The city administration was informed Wednesday it is expected to receive a little more than half of the amount of money from Marcellus Shale gas drilling impact fees than it had anticipated and planned to include in the 2013 budget.
The Public Utility Commission reports that Williamsport will receive $259,597. Originally, Mayor Gabriel J. Campana expected the city to receive $538,000 that he was going to use in planning the upcoming budget.
"That's an additional blow to the taxpayers," Campana said.
City taxpayers may have to anticipate an increase in real estate taxes, he said.
The city faces a $1.5 million shortfall requiring a 2-mill tax increase, but Campana said it won't be that much.

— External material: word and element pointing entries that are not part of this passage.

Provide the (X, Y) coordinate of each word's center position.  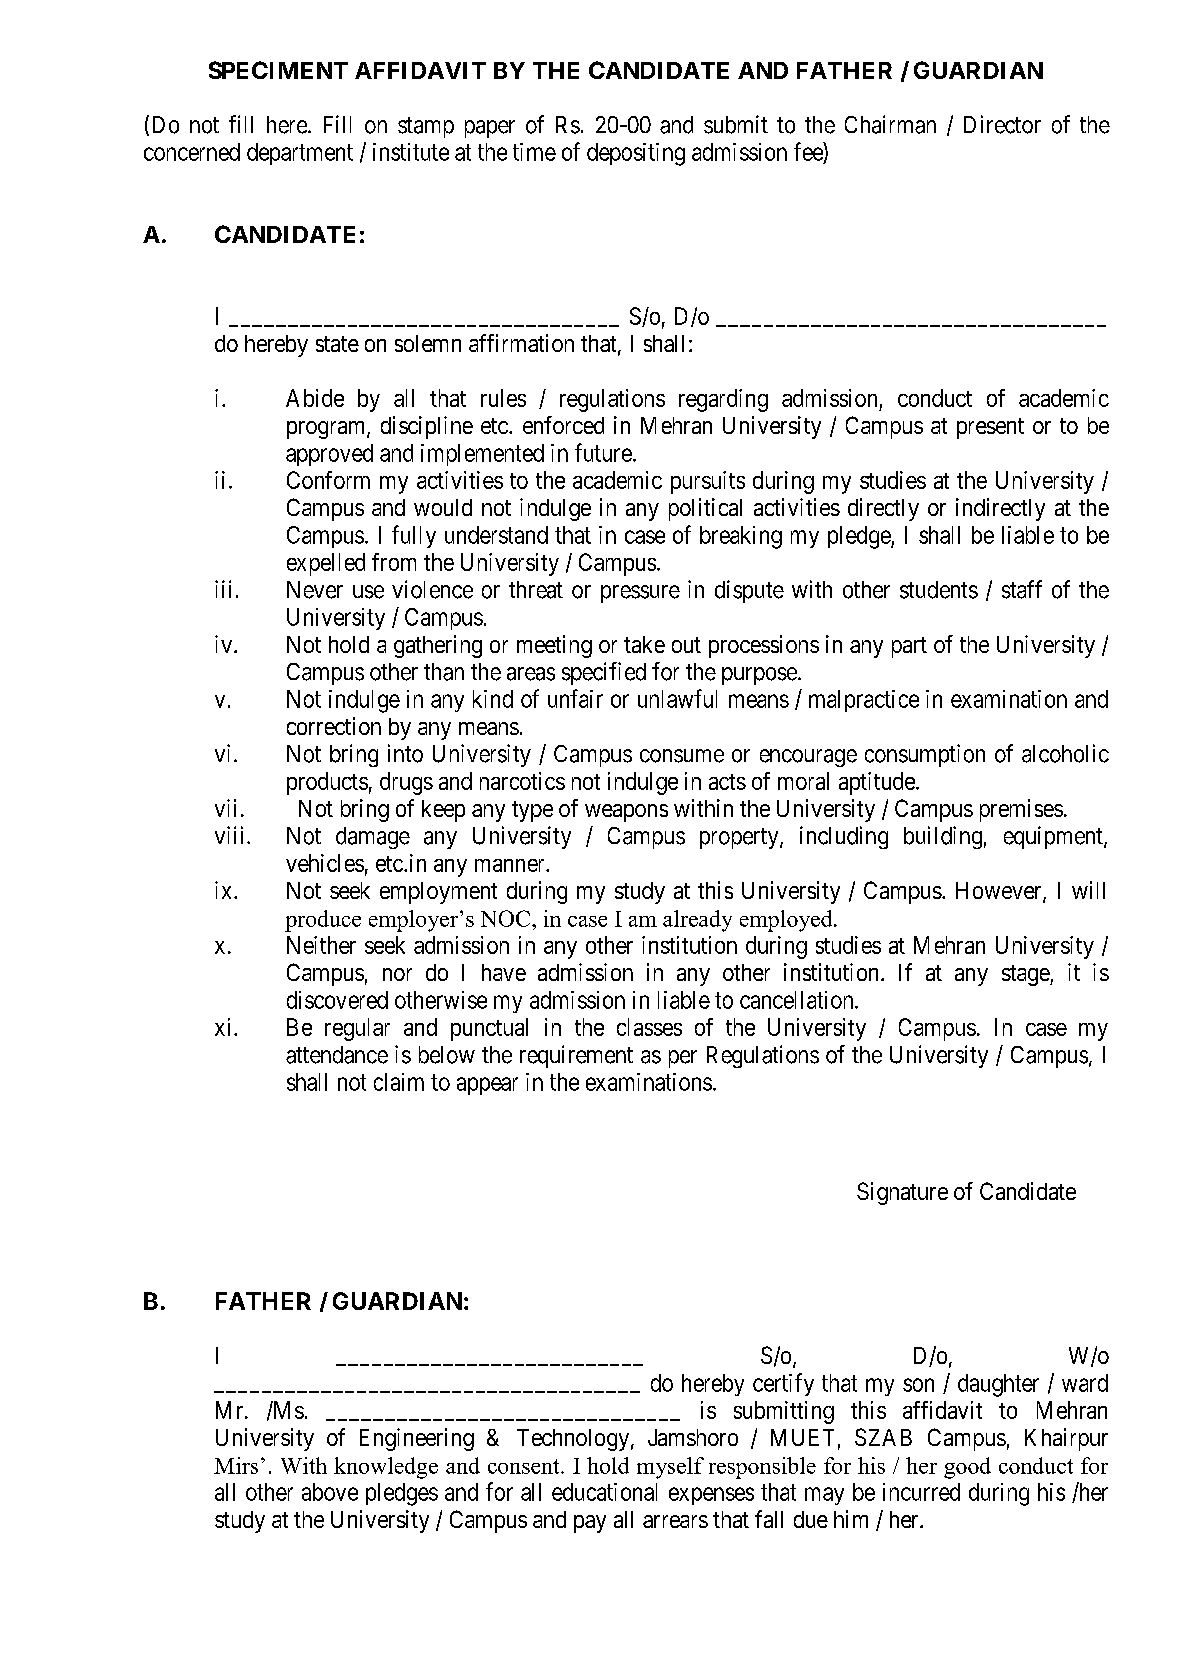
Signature (902, 1193)
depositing (636, 154)
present (990, 428)
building (943, 837)
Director (1002, 124)
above (330, 1492)
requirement (576, 1056)
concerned (192, 152)
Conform (328, 480)
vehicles (325, 863)
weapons (626, 813)
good (967, 1468)
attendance (337, 1055)
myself (670, 1468)
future (603, 452)
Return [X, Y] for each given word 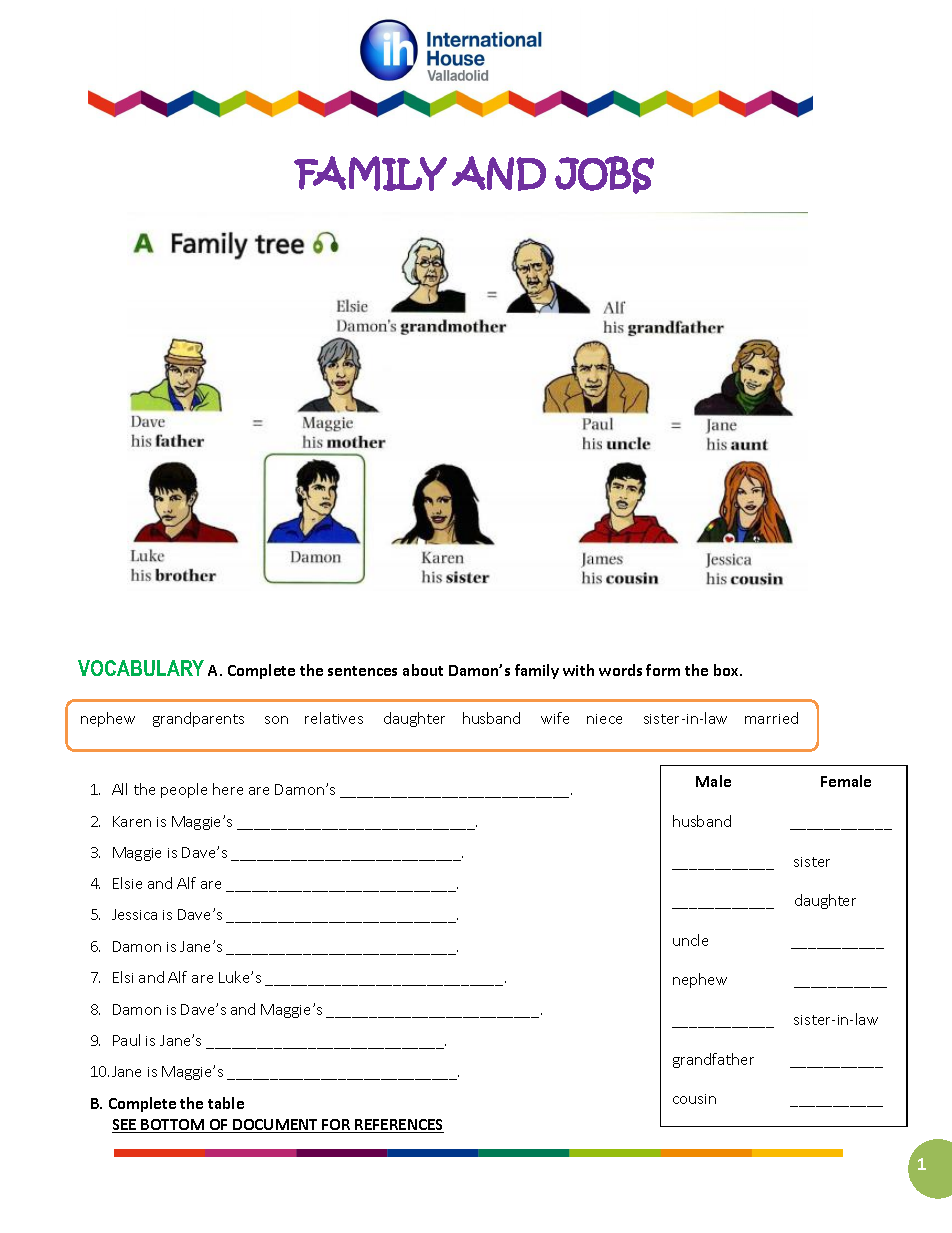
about [423, 670]
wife [555, 718]
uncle [690, 940]
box [728, 670]
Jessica [134, 914]
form [663, 670]
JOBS [604, 175]
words [620, 670]
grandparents [198, 719]
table [226, 1103]
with [578, 670]
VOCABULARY [141, 668]
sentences [362, 671]
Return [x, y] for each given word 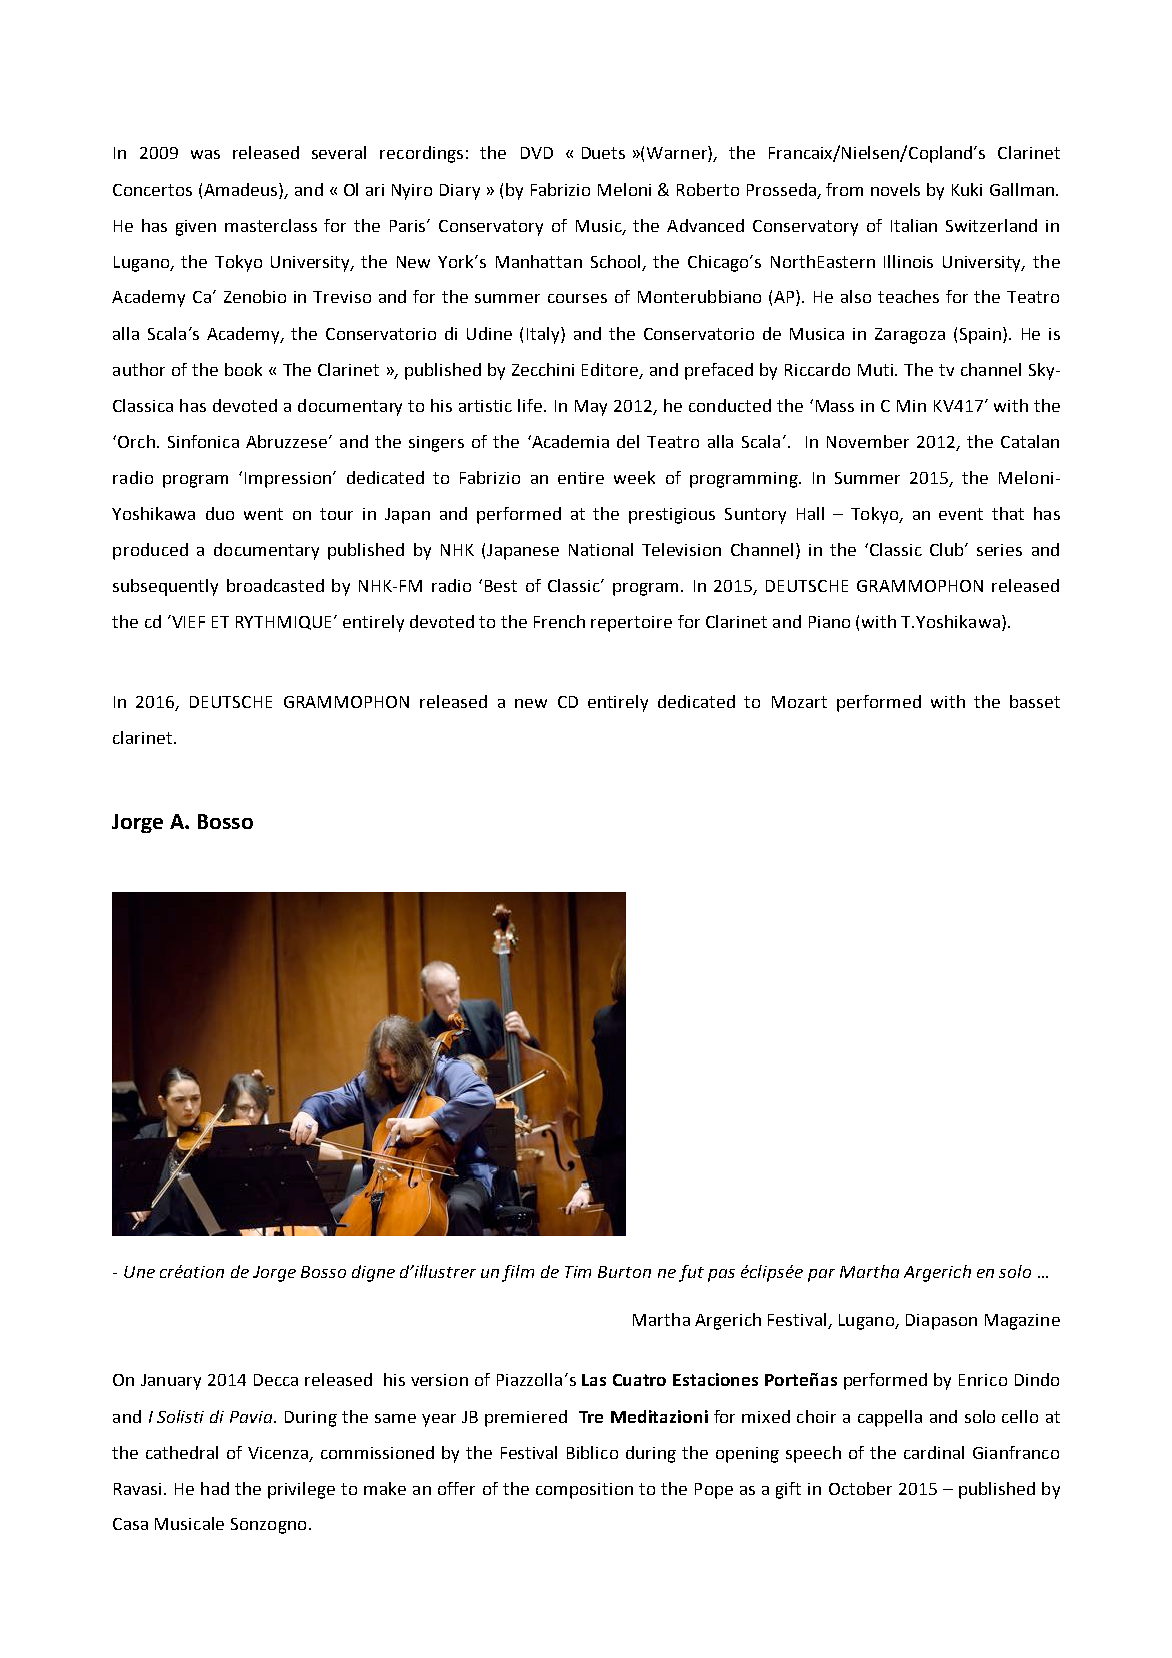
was [205, 154]
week [634, 477]
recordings [421, 154]
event [961, 514]
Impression [288, 480]
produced [150, 551]
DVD [537, 153]
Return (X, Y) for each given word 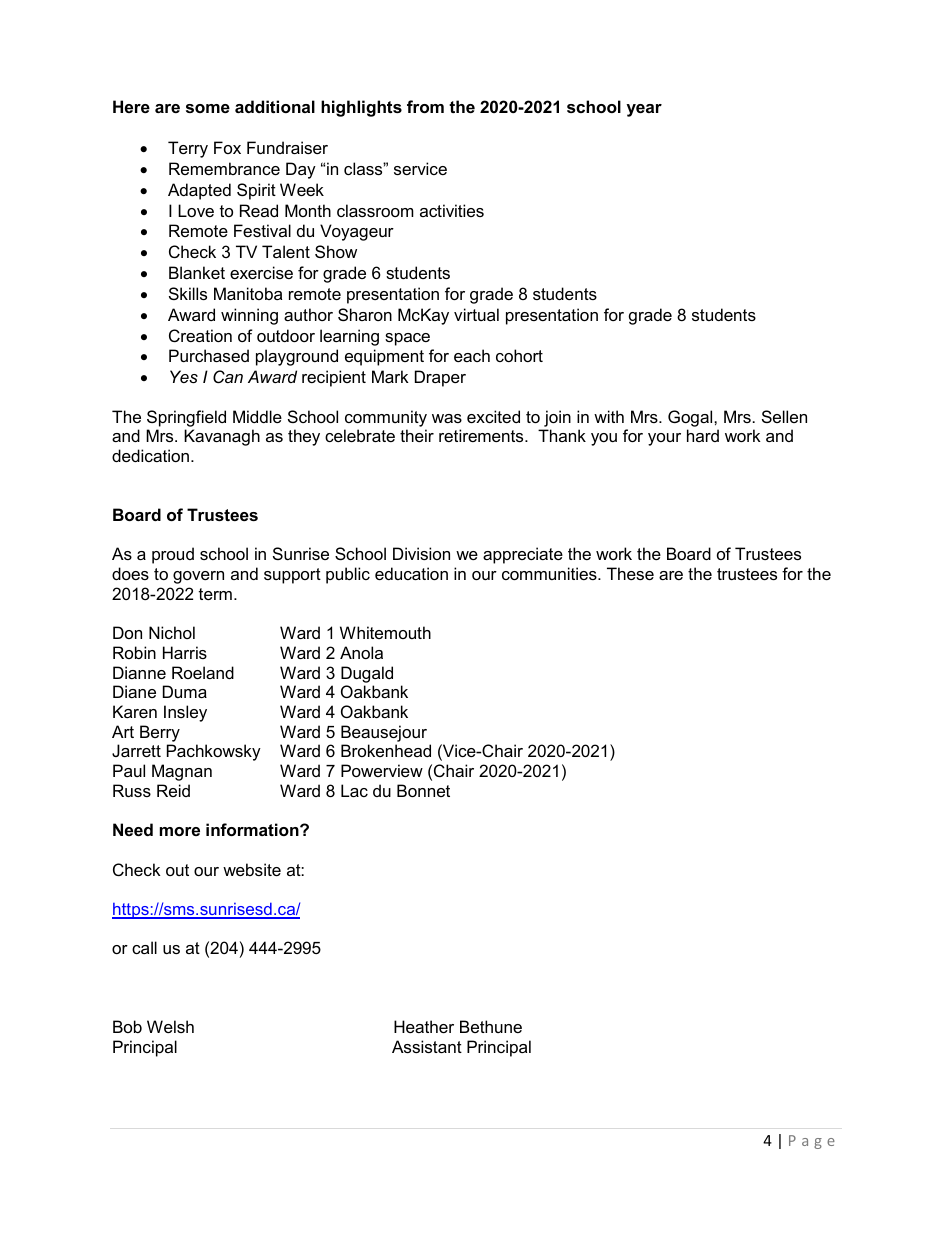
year (644, 110)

"I am taking pre-emptive measures and bold steps to reduce the size of government and bring alternative sources of revenue into the city next year," he said. Next year's payroll will be lighter under a plan that Campana will announce in early November.
City engineer John Grado said he was told the calculation of how the impact fee money was distributed has to do with population and mileage from wells.
"The city was apparently five miles from a vertical well, but not five miles from a horizontal well," he told the city finance committee Wednesday.
Asked from where the city received the original higher estimate, Campana said it was from a report done by Delta Development Group, a Mechanicsburg consulting firm that has looked at long-range economic development for the city.
It also was what the Marcellus Shale Coalition, an industry interest group, estimated the city would receive by the end of the year, Campana said.
Campana said he's disturbed because the money has to be used for impacts caused by gas industries, such as road reconstruction and housing.